GIVEN PROBLEM 1: Based on the passage on LSU's Memorial Tower, explain in one to three sentences why the clock tower restoration project was halted.
GIVEN PROBLEM 2: In the passage on LSU's Memorial Tower, rewrite the part starting with "After almost a" and going on through "a military museum.", changing "soldiers" to "servicemen".

EXTRACT PROVIDED:
▬▬▬▬▬▬▬▬▬▬
After almost a hundred years of service, the Louisiana State University (LSU) Memorial Tower in Baton Rouge was ready for restoration, but asbestos stopped the clock tower project when the potentially deadly mineral was found in the interior.
The tower was built in the early 1920s in memory of 1,447 Louisiana soldiers who died in World War I. The interior of the tower houses a military museum.
The Memorial Tower clock holds a special place in the heart of students and the community for its chimes. The bells ring every quarter hour until 10 pm and at noon they ring the tune of the university’s alma mater song. On Valentine’s Day, tradition states that receiving a kiss under the tower at the ringing of the chimes at midnight – the only night they ring past 10 pm – confirms a student is now an “official” LSU student.
The 175’ tall building was designed in the Italian Renaissance style and is a landmark in the city.
From its history, it is evident the tower is an important part of Louisiana’s past – from its construction in 1923, to today, and into the future. The restoration will ensure the building and its traditions carry on for future generations of students.
▬▬▬▬▬▬▬▬▬▬
ENTRIES SHOWN:
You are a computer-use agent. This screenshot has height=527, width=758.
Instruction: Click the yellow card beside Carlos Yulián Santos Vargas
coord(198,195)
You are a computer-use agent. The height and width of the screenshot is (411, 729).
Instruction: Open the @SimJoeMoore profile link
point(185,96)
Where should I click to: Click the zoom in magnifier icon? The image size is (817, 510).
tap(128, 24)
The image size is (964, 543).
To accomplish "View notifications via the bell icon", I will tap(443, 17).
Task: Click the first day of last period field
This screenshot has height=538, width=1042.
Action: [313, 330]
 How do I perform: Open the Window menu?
▬▬▬▬▬▬▬▬▬▬
PROBLEM SOLUTION 1: Asbestos, a potentially deadly mineral, was found in the tower's interior, which stopped the restoration project.

PROBLEM SOLUTION 2:
After almost a hundred years of service, the Louisiana State University (LSU) Memorial Tower in Baton Rouge was ready for restoration, but asbestos stopped the clock tower project when the potentially deadly mineral was found in the interior.
The tower was built in the early 1920s in memory of 1,447 Louisiana servicemen who died in World War I. The interior of the tower houses a military museum.